◆ Exercise material
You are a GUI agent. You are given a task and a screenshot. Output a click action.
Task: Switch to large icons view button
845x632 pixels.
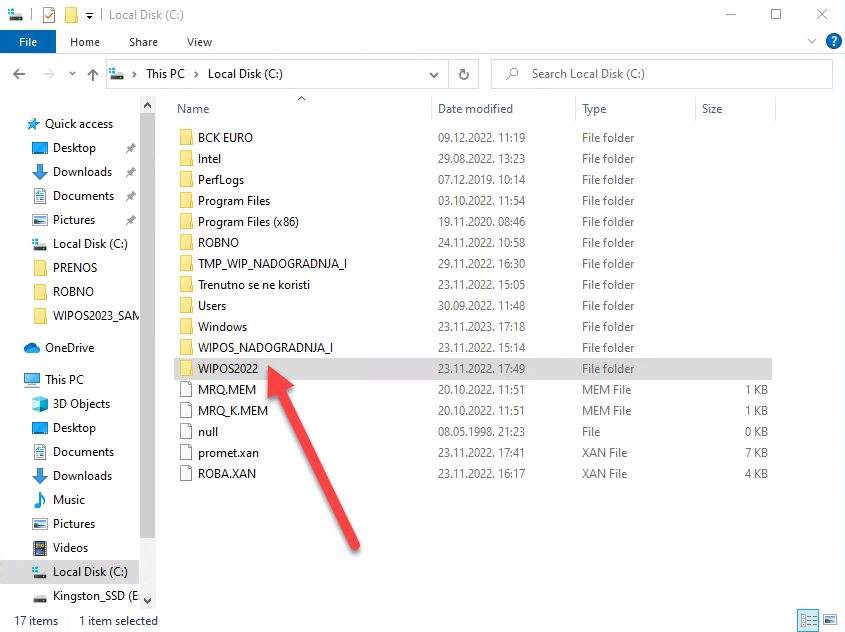pos(830,620)
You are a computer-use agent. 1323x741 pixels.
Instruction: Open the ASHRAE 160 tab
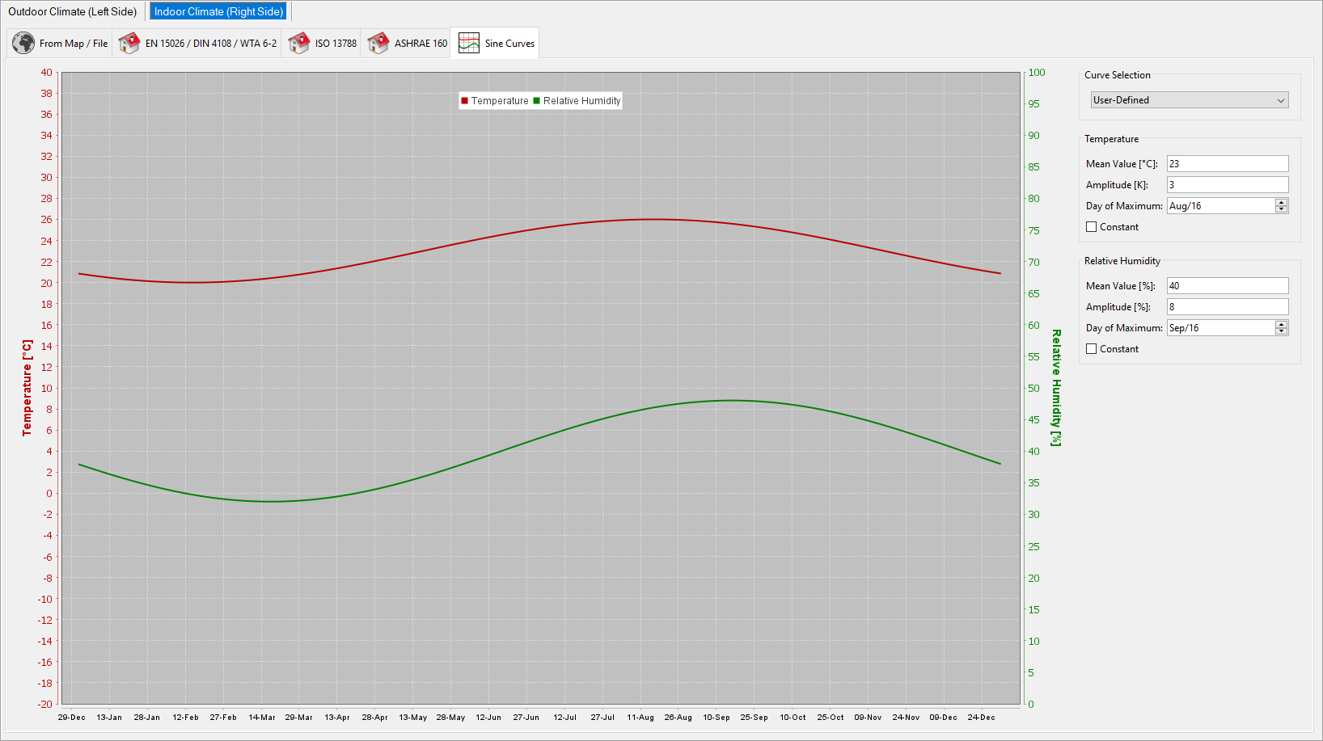pos(407,43)
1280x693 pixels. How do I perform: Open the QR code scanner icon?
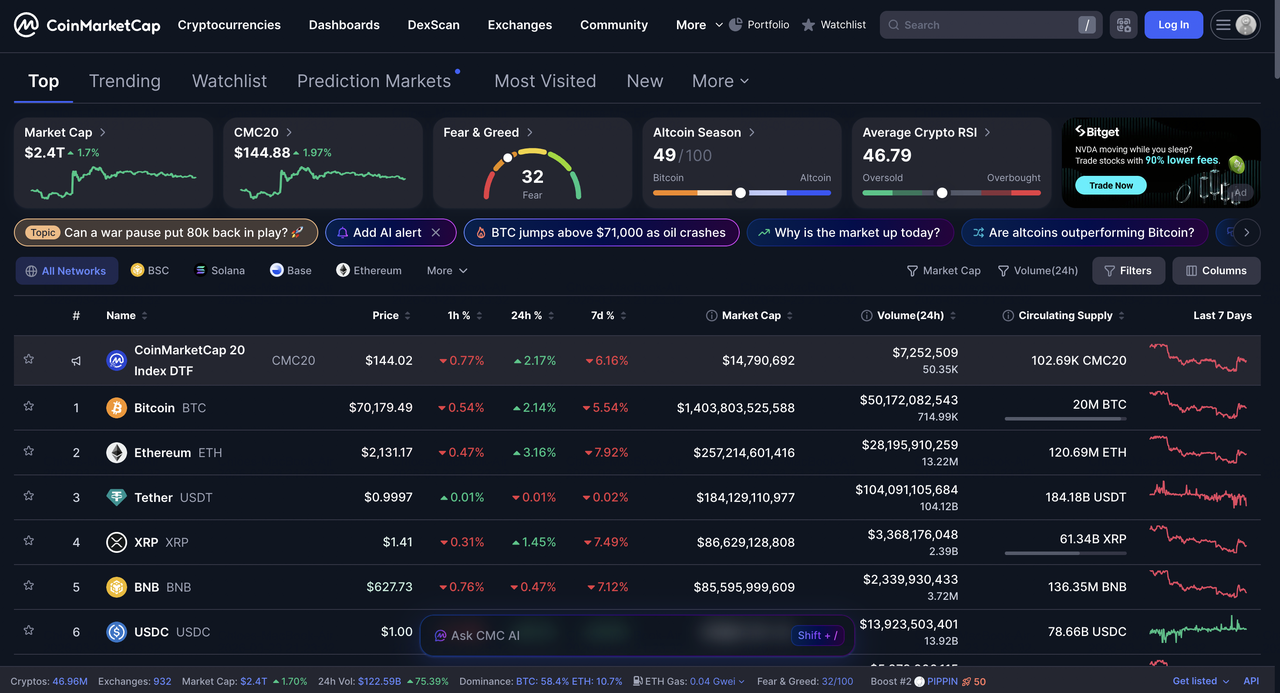pos(1123,25)
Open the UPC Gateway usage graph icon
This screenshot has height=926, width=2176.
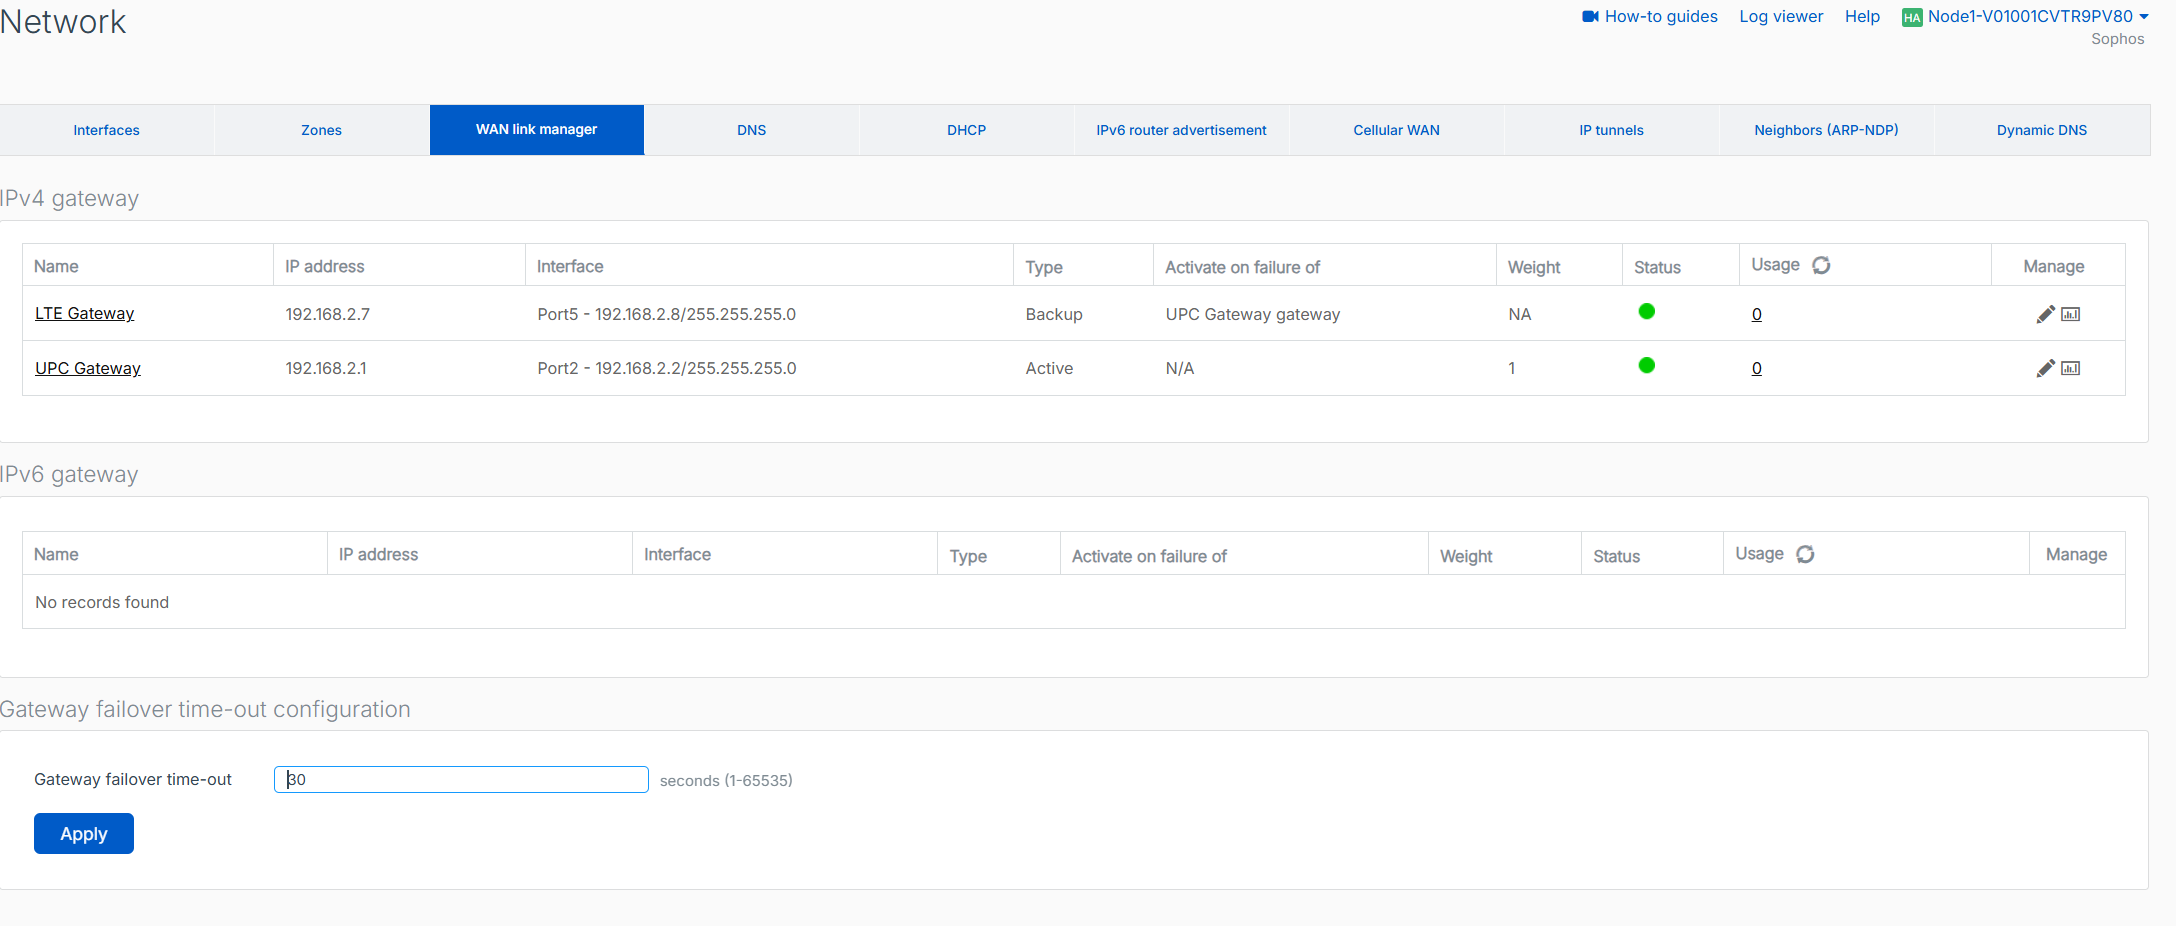click(2071, 368)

◆ Exercise brief
Copy from the entries above each line in which the string "agent" can be found.

◆ Result for this task
You are a GUI agent. You are given a task and a screenshot. Output a click action.
You are a computer-use agent. 1323x741 pixels.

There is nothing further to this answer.